Guess-it is not trivial because sometimes you should ask the other player if he or she has a card that you already see in your hand; otherwise whenever you answered “no” to a query you’d immediately guess that the asked card is the hidden one. It is actually a solved game in the sense that the probabilities of the Nash equilibrium strategy for when to guess and when to bluff have been worked out already, but they’re not simple probabilities by any means and humans are terrible randomizers anyway. A few rounds of it sure beats rock-paper-scissors. I was very amused to lose almost all our games with 11 cards but win almost all of our games with 13.
Okay, no more gratuitous narrative excursions into game-theory. The first stop, National Center for Traditional Arts, was a very laid-back culture place with old-fashioned retro shops and streets.
We watched a 3D glove puppetry (布袋戲) video, in the same session as a lot of the leaders.
We finally arrived at the hotel at 3:30, meeting another local from Taiwan, Mr. Chen, who helped us carry some of our stuff off the bus. Po-Chiang, our guide, was waiting inside. We took more pictures and finally lugged the meager stuff we had off to our hotel rooms.
At least, we tried. I started to realize that there was much more to this hotel than it seemed.
Firstly, of course, was the confusing placement of rooms with numbers starting with 4 and 5 on the fourth floor (which would be the fifth floor by our numbering system, where the lobby is floor 1; but here the lobby was assigned 0. Off-by-one errors just waiting to happen here.) Secondly were the completely indecipherable signs. I don’t remember the details, but the first signs we saw read something like “560 ~ 540: left; 520 ~ 540: right”. Occasionally there would be weird slashes or half-slashes between the numbers instead (later I finally realized they were slanted, Comic-Sans-style capital Ys, or “and” in Spanish). Are these closed, open, or half-open intervals? And why the heck are their upper and lower bounds in a different order!?

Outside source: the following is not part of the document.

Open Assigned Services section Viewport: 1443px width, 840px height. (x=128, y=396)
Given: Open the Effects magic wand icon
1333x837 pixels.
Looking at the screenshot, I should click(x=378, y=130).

We wandered through the corridors, peeking down each one, trying to figure out whether the numbers were increasing or decreasing and whether a parity argument (for those of you not fluent in math lingo, that means odds and evens) allowed for the existence of our room. Who knew the simple act of finding one’s living quarters could be so mathematically tasking? In the end, our rooms were in the last corridor, just about diametrically opposite to the elevators on the half of our floor. Oh well.

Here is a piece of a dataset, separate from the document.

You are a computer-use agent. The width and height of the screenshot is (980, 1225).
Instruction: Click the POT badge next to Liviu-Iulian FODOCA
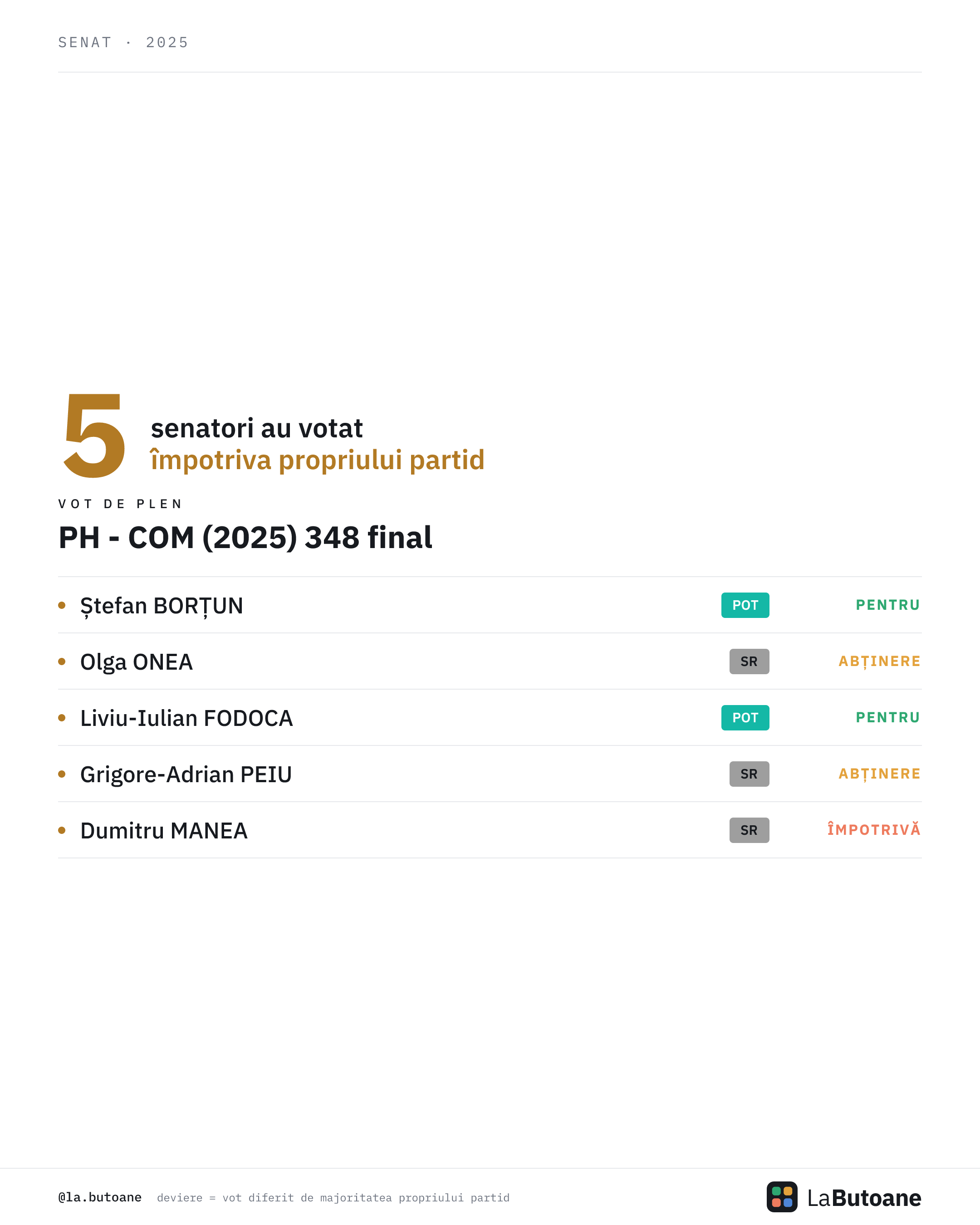tap(745, 718)
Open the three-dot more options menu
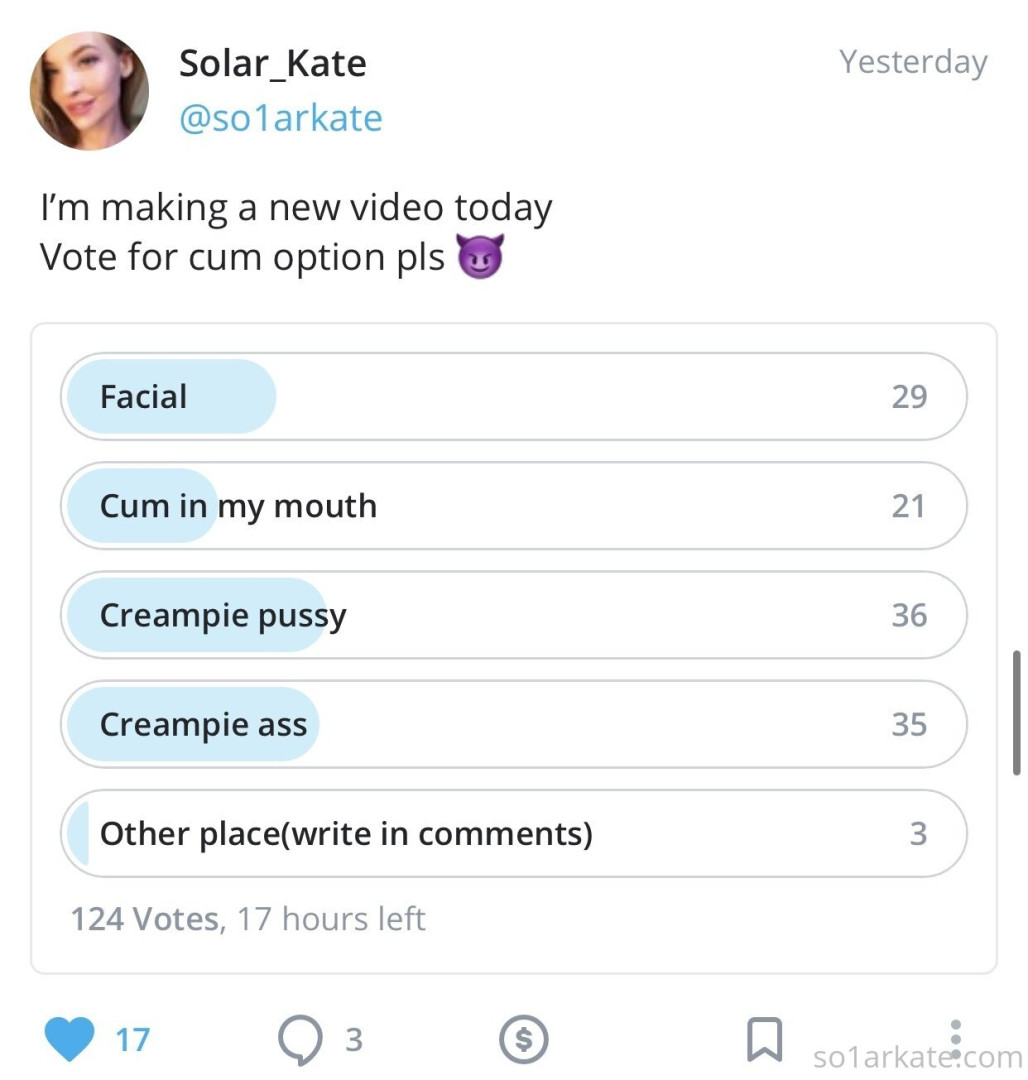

The room was pretty nice overall. The furniture and basic facilities were quite complete, with a sparkly bathroom and a couple tables and chairs of various shapes. The closet was big and had a safe, which was rather important because just about everybody we had met had warned us over and over again about all the incredibly skilled thieves, muggers, and pickpockets in Argentina. It was probably much safer (no pun intended) in the hotel, but with all of these warnings (later we would even find a notice from the hotel warning us to lock our doors) I was never entirely certain. There were lots of lights controlled by a set of confusing switches on either side of our beds. There was at least one white immovable divider cunningly disguised as a switch, one switch that didn’t ever seem to do anything, and one that turned everything off. The last one made a little sense after a while because it had pictures of stars and a moon on it, but the whole setup was still pretty non-user-friendly in my opinion.